Exercise goal
Please give an exact transcription of the records shown below.

[Dataset records — start]

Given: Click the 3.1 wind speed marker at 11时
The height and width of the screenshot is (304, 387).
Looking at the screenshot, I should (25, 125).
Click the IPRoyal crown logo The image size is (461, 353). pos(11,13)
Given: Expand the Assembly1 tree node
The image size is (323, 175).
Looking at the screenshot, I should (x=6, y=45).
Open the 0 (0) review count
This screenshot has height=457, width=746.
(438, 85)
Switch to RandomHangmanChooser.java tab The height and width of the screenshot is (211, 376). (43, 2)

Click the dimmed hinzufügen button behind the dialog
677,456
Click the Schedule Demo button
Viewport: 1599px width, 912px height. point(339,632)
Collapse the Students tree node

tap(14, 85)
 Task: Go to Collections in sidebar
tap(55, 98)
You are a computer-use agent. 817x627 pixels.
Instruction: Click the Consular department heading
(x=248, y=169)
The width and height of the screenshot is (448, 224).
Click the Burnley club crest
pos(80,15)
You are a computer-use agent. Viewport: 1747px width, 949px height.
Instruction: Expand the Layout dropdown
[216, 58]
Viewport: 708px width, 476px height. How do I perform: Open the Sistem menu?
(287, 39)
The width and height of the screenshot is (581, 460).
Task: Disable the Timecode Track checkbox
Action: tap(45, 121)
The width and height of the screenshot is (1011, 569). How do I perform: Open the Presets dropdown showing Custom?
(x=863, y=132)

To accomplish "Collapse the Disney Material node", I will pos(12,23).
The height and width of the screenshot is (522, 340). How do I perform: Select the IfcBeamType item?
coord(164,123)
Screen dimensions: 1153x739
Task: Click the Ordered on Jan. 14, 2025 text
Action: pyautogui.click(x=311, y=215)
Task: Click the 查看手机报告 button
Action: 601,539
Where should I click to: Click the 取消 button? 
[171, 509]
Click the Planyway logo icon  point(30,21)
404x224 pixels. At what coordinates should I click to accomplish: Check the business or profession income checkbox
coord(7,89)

[Dataset records — finish]

Response area
Given: Click the 3.1 wind speed marker at 11时
The height and width of the screenshot is (304, 387).
Looking at the screenshot, I should (25, 125).
Click the IPRoyal crown logo The image size is (461, 353). pos(11,13)
Given: Expand the Assembly1 tree node
The image size is (323, 175).
Looking at the screenshot, I should (x=6, y=45).
Open the 0 (0) review count
This screenshot has height=457, width=746.
(438, 85)
Switch to RandomHangmanChooser.java tab The height and width of the screenshot is (211, 376). (43, 2)

Click the dimmed hinzufügen button behind the dialog
677,456
Click the Schedule Demo button
Viewport: 1599px width, 912px height. point(339,632)
Collapse the Students tree node

tap(14, 85)
 Task: Go to Collections in sidebar
tap(55, 98)
You are a computer-use agent. 817x627 pixels.
Instruction: Click the Consular department heading
(x=248, y=169)
The width and height of the screenshot is (448, 224).
Click the Burnley club crest
pos(80,15)
You are a computer-use agent. Viewport: 1747px width, 949px height.
Instruction: Expand the Layout dropdown
[216, 58]
Viewport: 708px width, 476px height. How do I perform: Open the Sistem menu?
(287, 39)
The width and height of the screenshot is (581, 460).
Task: Disable the Timecode Track checkbox
Action: tap(45, 121)
The width and height of the screenshot is (1011, 569). How do I perform: Open the Presets dropdown showing Custom?
(x=863, y=132)

To accomplish "Collapse the Disney Material node", I will pos(12,23).
The height and width of the screenshot is (522, 340). How do I perform: Select the IfcBeamType item?
coord(164,123)
Screen dimensions: 1153x739
Task: Click the Ordered on Jan. 14, 2025 text
Action: pyautogui.click(x=311, y=215)
Task: Click the 查看手机报告 button
Action: 601,539
Where should I click to: Click the 取消 button? 
[171, 509]
Click the Planyway logo icon  point(30,21)
404x224 pixels. At what coordinates should I click to accomplish: Check the business or profession income checkbox
coord(7,89)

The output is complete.